Wykryte podatności umożliwiają na "całkowite ujawnienie treści naciśnięć klawiszy użytkownika podczas przesyłania" jak twierdzą badacze Jeffrey Knockel, Mona Wang i Zoë Reichert. Szacuje się, że te luki dotykają blisko miliarda użytkowników, przy czym ogromną część udziału w rynku stanowią rozwiązania firm Sogou, Baidu i iFlytek.

Testy zostały przeprowadzone w interdyscyplinarnym laboratorium z siedzibą na Uniwersytecie w Toronto, które w sierpniu zeszłego roku zidentyfikowało błędy kryptograficzne w metodzie wprowadzania firmy Sogou.

Dalsza część artykułu pod materiałem wideo

Poniżej szczegółowe opisy problemów w wykrytych aplikacjach:

• Tencent QQ Pinyin, który jest podatny na atak Oracle z dopełnieniem CBC, który mógłby umożliwić odzyskanie zwykłego tekstu
• Baidu IME, który umożliwia podsłuchiwaczom sieciowym odszyfrowywanie transmisji sieciowych i wyodrębnianie wpisanego tekstu w systemie Windows z powodu błędu w protokole szyfrowania BAIDUv3.1
• iFlytek IME, którego aplikacja na Androida umożliwia podsłuchiwaczom sieciowym odzyskanie zwykłego tekstu z niewystarczająco zaszyfrowanych transmisji sieciowych
• Klawiatura Samsung na Androida, która przesyła dane o naciśnięciach klawiszy za pośrednictwem zwykłego, niezaszyfrowanego protokołu HTTP
• Xiaomi, który jest fabrycznie zainstalowany z aplikacjami na klawiaturę firm Baidu, iFlytek i Sogou (a zatem jest podatny na te same wyżej wymienione wady)
• OPPO, które jest fabrycznie zainstalowane z aplikacjami na klawiaturę Baidu i Sogou (a zatem jest podatne na te same wyżej wymienione wady)
• Vivo, który jest fabrycznie zainstalowany z Sogou IME (i dlatego jest podatny na tę samą wspomnianą wadę)
• Honor, który jest fabrycznie zainstalowany z edytorem Baidu IME (i dlatego jest podatny na tę samą wadę, o której mowa powyżej)

Pomyślne wykorzystanie tych luk może pozwolić przeciwnikom na całkowicie pasywne odszyfrowanie naciśnięć klawiszy chińskich użytkowników smartfonów, bez potrzeby dodatkowego wysyłania danych.

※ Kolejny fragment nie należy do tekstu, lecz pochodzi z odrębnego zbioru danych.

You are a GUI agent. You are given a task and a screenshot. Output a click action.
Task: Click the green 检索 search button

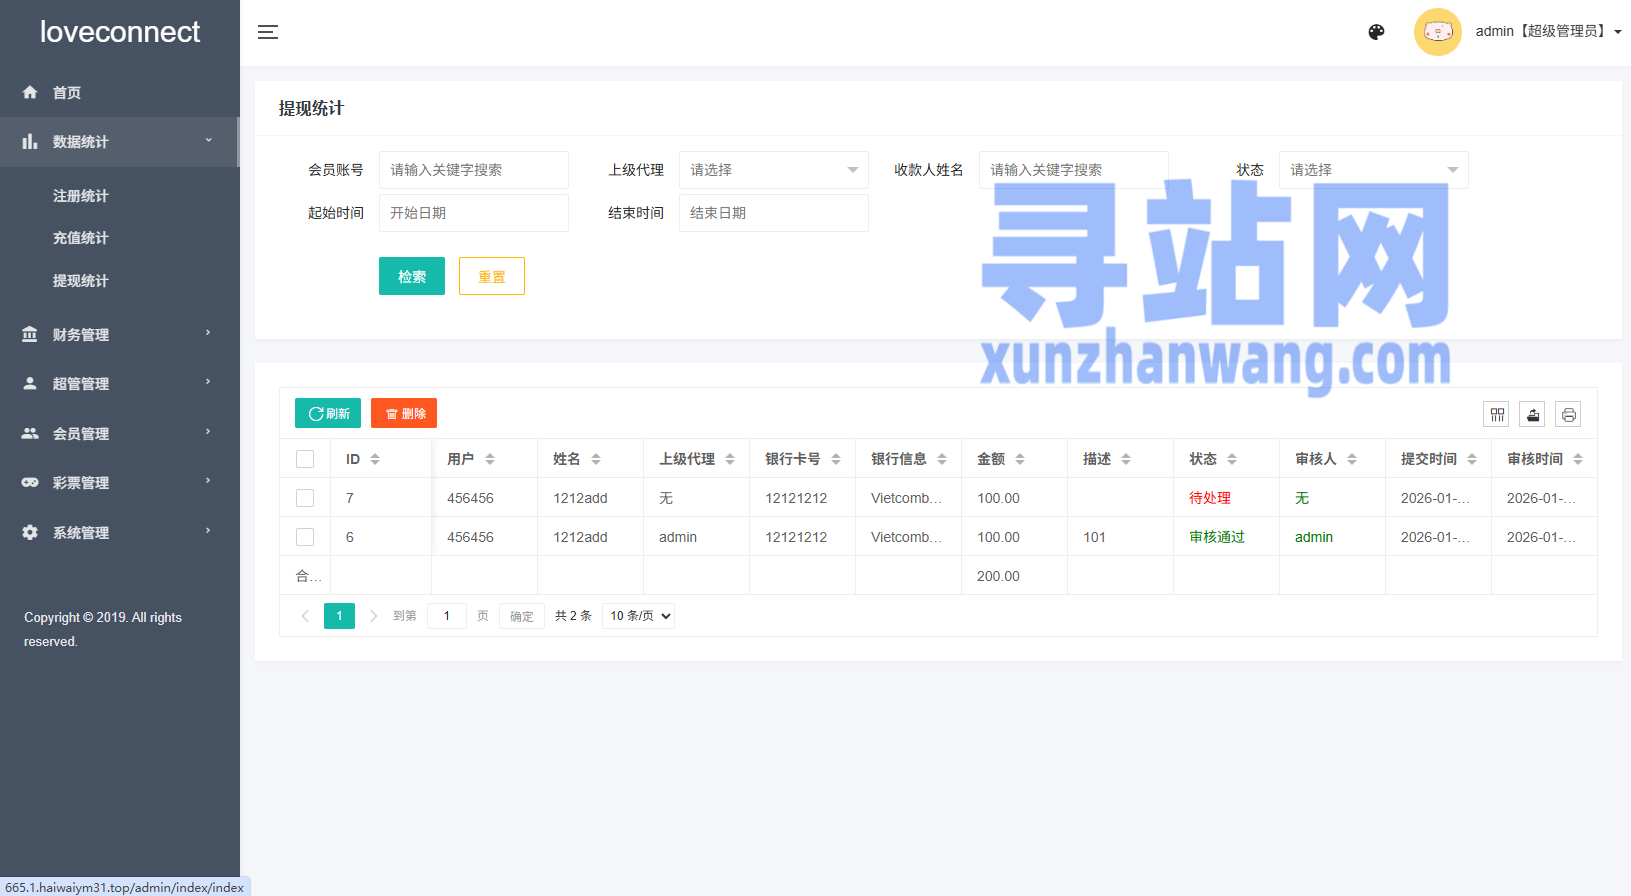[x=411, y=276]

Po ujawnieniu podatności wszyscy twórcy aplikacji za wyjątkiem Honor i Tencent (QQ Pinyin) wprowadzili poprawki 1 kwietnia 2024 r. Zaleca się aktualizację wykorzystywanych aplikacji oraz systemu Android do najnowszych wersji.

Badacze wzywają też twórców aplikacji do korzystania z dobrze znanych i przetestowanych protokołów szyfrowania zamiast opracowywania własnych wersji mogących mieć problemy z bezpieczeństwem. Operatorów sklepów z aplikacjami wezwano również, aby nie blokowali geograficznie aktualizacji zabezpieczeń i umożliwiali programistom poświadczanie, że wszystkie dane są przesyłane w sposób szyfrowany.

Ponadto podnoszą oni teorię, że chińskie dążenia do opracowywania własnych protokołów szyfrowania mogą być wynikiem ich niechęci do korzystania z zachodnich standardów kryptograficznych ze względu na obawy dotyczące obecności backdorów.